Tidak hanya masalah di atas, ada pula masalah kebijaksanaan struktural yang dikarenakan oleh Agreement on Agriculture (AoA) yang disebut produk dari World Trade Organization (WTO). WTO telah semenjak 2008 mengulas tentang public stockholding (stock pangan) yang ulasannya kembali muncul semenjak Pertemuan Tingkat Menteri (KTM) IX WTO di Bali pada 2013. Beberapa negara anggota WTO hadapi bahasan yang deadlock mengenai rumor public stockholding for food security itu, khususnya di antara Amerika serta India.
Kebijaksanaan WTO batasi bantuan pertanian domestik tidak bisa lebih dari de minimis 10 %. Resikonya jika memberi bantuan pertanian domestik di atas 10 %, karena itu bisa digugat ke Tubuh Penyelesaian Perselisihan WTO oleh negara anggota yang lain.
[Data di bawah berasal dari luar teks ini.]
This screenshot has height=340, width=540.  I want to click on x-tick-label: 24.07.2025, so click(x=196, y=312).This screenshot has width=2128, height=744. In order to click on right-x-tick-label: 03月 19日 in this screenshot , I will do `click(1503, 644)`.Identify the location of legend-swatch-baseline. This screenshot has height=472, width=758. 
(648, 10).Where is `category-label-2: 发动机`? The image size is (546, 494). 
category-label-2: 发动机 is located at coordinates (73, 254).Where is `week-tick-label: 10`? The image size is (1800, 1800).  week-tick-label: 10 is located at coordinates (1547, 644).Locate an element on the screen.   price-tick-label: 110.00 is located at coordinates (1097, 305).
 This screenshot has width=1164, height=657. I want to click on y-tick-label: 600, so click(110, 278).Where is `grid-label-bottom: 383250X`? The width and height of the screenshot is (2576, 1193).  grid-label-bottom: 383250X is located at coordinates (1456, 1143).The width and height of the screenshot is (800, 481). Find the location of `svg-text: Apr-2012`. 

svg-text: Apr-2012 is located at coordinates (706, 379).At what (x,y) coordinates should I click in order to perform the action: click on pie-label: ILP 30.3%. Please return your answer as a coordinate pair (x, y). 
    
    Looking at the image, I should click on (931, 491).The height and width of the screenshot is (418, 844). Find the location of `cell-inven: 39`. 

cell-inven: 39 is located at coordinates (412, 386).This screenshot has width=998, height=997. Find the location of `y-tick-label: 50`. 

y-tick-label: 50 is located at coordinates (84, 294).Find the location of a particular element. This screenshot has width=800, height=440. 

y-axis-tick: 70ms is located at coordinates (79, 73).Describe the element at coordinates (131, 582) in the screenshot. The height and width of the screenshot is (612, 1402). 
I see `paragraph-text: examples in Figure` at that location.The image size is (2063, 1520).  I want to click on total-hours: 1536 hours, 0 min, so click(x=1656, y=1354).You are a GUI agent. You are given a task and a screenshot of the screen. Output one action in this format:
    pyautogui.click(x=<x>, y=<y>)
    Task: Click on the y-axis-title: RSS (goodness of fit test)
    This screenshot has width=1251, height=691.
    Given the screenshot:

Paling baru, pada 2015 Amerika menuntut Cina untuk semua komoditas pertanian Cina ke Tubuh Penyelesaian Perselisihan WTO.
Baca Juga : Hardware Adalah
Jika kita lihat selama ini, Indonesia terhitung yang paling patuh memberi bantuan pertanian domestik tidak kurang dari 10 %. Beda perihal dengan Cina (35 %), Brazil (11 %), serta India (12 %). Selain itu, persetujuan tentang meningkatkan batas de minimis jadi 15 % masih menggantung antara anggota-anggota WTO sampai sekarang.
Oleh karenanya, rumor public stockholding di WTO ini diinginkan bisa ditempuh lewat plurilateral agreement agar jadi kesepakatan yang diutamakan buat kebutuhan beberapa negara yang fokus pada bidang pertanian. Diplomasi di antara Kementerian Pertanian, Kementerian Luar Negeri, serta Kementerian Perdagangan ini diinginkan bisa membuat breakthrough di sampai persetujuan bersejarah di rumor pertanian di WTO agar terlepas dari perangkap kebijaksanaan pangan dunia.